***** EXERCISE MATERIAL *****

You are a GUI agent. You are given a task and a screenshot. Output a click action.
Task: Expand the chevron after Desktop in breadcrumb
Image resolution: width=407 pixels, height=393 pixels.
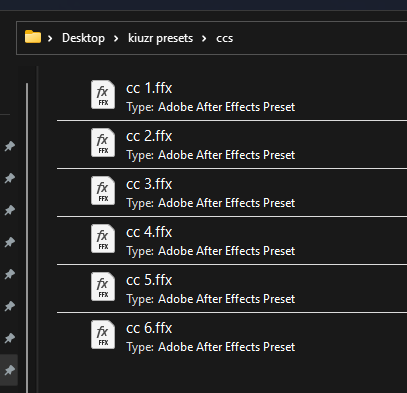[x=116, y=39]
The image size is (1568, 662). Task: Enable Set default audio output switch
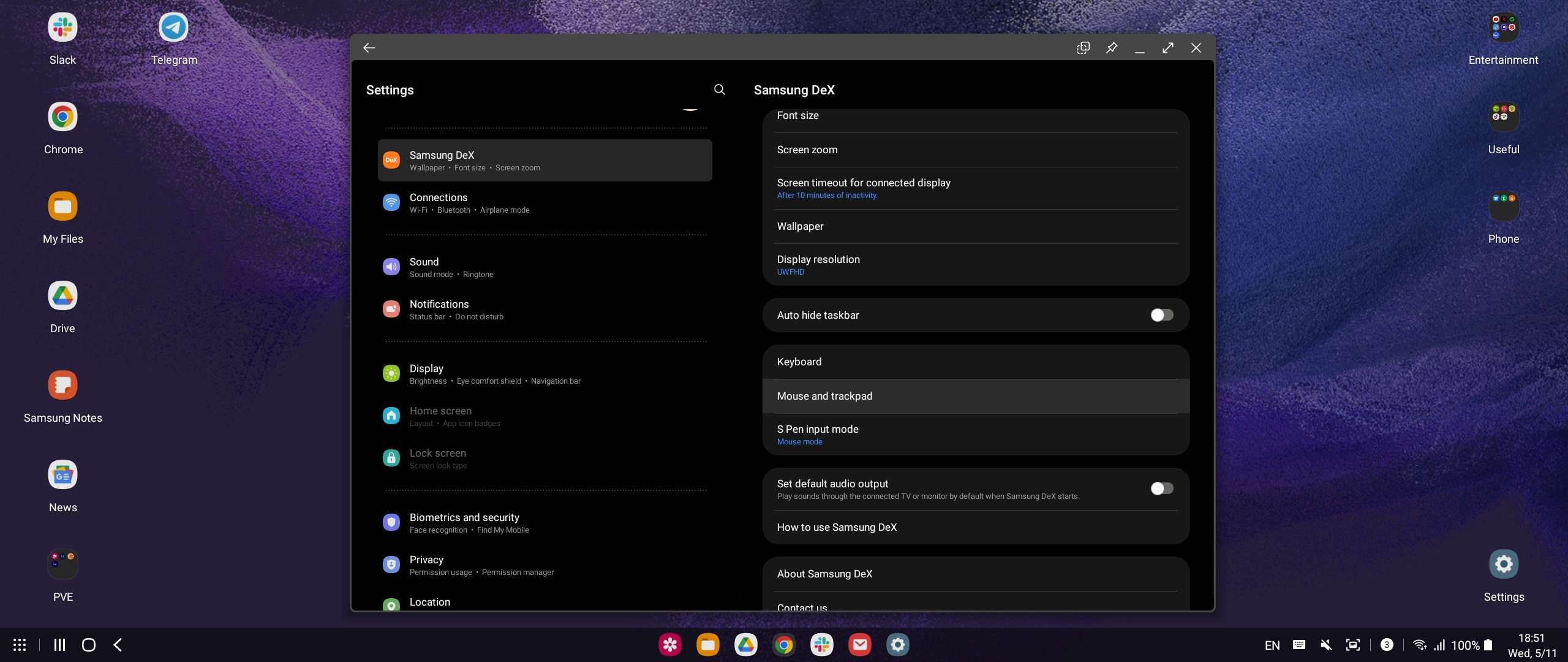pyautogui.click(x=1161, y=489)
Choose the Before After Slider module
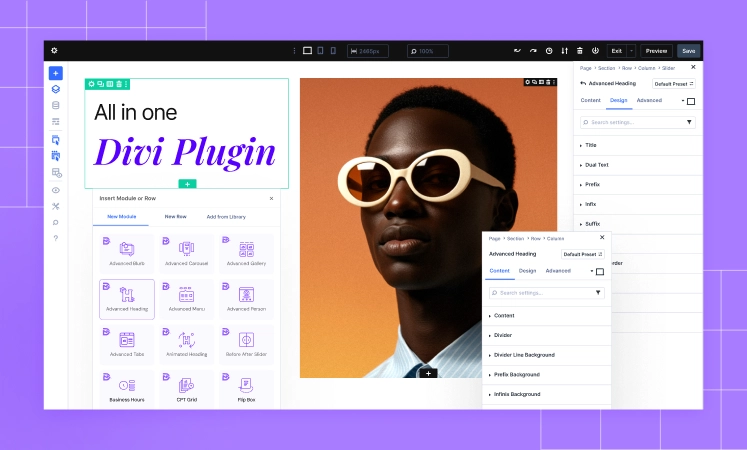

*****

▶ _REQUIRED TASK_: Copy out the listing above word for word, omitting the pictures.

▶ _WRITTEN SOLUTION_:
You are a GUI agent. You are given a task and a screenshot. Output a click action.
Task: Expand the chevron after Desktop in breadcrumb
Image resolution: width=407 pixels, height=393 pixels.
[x=116, y=39]
The image size is (1568, 662). Task: Enable Set default audio output switch
pyautogui.click(x=1161, y=489)
Choose the Before After Slider module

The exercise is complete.